Great Premise, Fatally Flawed Execution. This is the hardest review I’ve had to write this year, because I completely concur with the premise of this book, and on an emotional level the case presented is appealing. But I have no doubt that this book will only appeal to those who are either already in favor of abolishing the death penalty or are at minimum leaning over the fence. Anyone who is on the fence leaning the other direction will be a tough sell with the arguments presented here, and these arguments stand no chance against someone ardently in favor of capital punishment – an environment both Claiborne and I grew up in and know very well. (Note: I have no connection to the author at all, simply grew up around the same time around the same general region of the globe.)

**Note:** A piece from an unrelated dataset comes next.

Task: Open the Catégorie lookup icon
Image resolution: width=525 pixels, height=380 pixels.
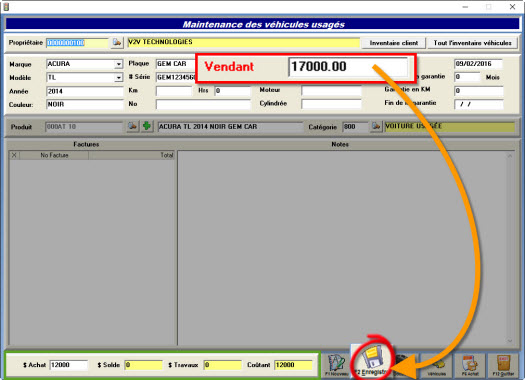Action: tap(376, 127)
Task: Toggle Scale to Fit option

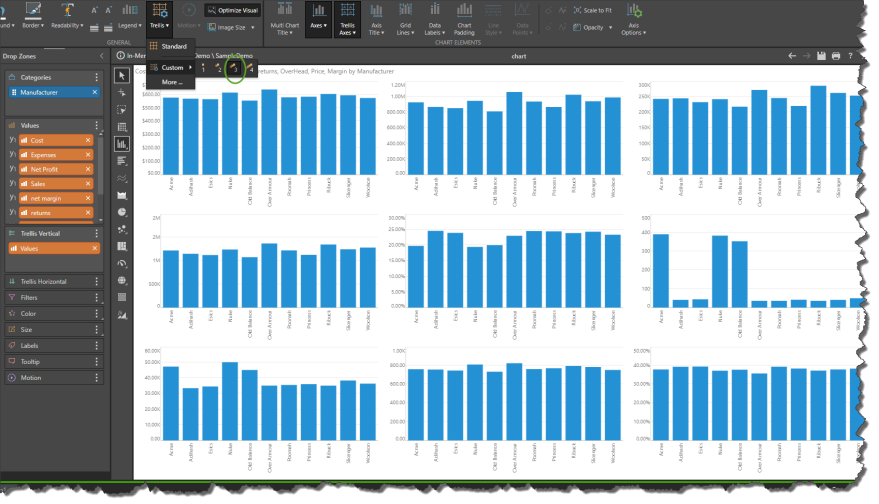Action: 593,10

The Fatal Flaws: First, as I said, this is a book grounded on emotional appeal and indeed the author even outright says in later chapters that he himself was convinced not by the facts, but by the emotional appeals of talking to the people involved on every side of this issue. Secondly, on page 71 Claiborne specifically decries “proof texting”, or citing a Bible verse out of context to support one’s arguments. Yet he does this very thing repeatedly, even as soon as just a couple of pages away from decrying the practice! He even goes so far as to use a version of the Bible other than the one he uses predominantly throughout the book when he wants to use a particular verse which in some translations allows inferences which Claiborne is clearly uncomfortable with. (It is never clear which is Claiborne’s predominant translation in this book.) Thirdly, Claiborne routinely cites “societal” violence, particularly in the chapter dealing with the Early Church, even though the very quotes he cites are more often predominantly concerned with opposing the entire Government, not just its capital punishment systems. It becomes quite clear that Claiborne finds State violence outside of the explicit capital punishment system to be perfectly acceptable, particularly since he never once mentions “street executions”, where cops administer capital punishment without so much as a trial or in many cases even a warrant.

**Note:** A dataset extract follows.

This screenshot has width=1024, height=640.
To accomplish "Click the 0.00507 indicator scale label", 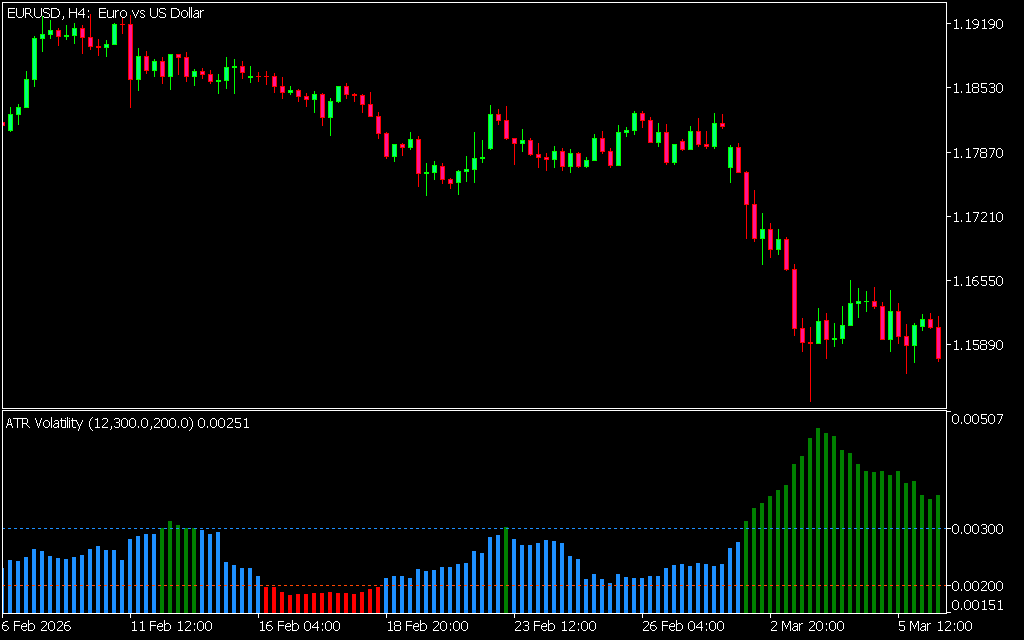I will tap(980, 419).
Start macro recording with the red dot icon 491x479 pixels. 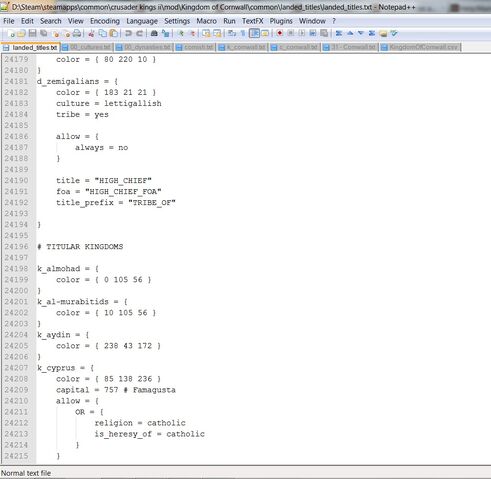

There are exactly two redeeming factors about this book that warrant a 1 star rating (rather than noting that I wish I could give it zero stars): First, that the book is conversationally written in a manner that is very easy to read. You’re not sitting through dry academic prose here, and that at least helps make the read enjoyable. Second, at the end of the book he lists quite a few suggested readings and organizations that are active in this cause, and the organizations in particular are good to at least be aware of.
So while the initial premise of the book is amazing, the book is simply too flawed to recommend to anyone who doesn’t already agree with the premise, unfortunately.
This review of Executing Grace by Shane Claiborne was originally published on March 6, 2018.
Fundamentally Flawed, But With Some Good Points And Multitudinous Evidence. Overall, Alexander’s work has some good points – mostly when it concerns examining the United States’ mass incarceration system as a whole. Its fundamental fatal flaw however its its central tenet- that this mass incarceration system is a system of *racial*, rather than class, control. But at least Alexander documents her case well, even when only citing evidence from a particular strain of thought that happens to agree with her own. Worth reading – highly recommended even – for the examination of the mass incarceration system and its effects as a whole , but severely hampered in its attempts to portray the system as “just another way to keep the black man down”. In that central tenet, it does its greatest disservice to showing the full monstrosity that is the US mass incarceration system.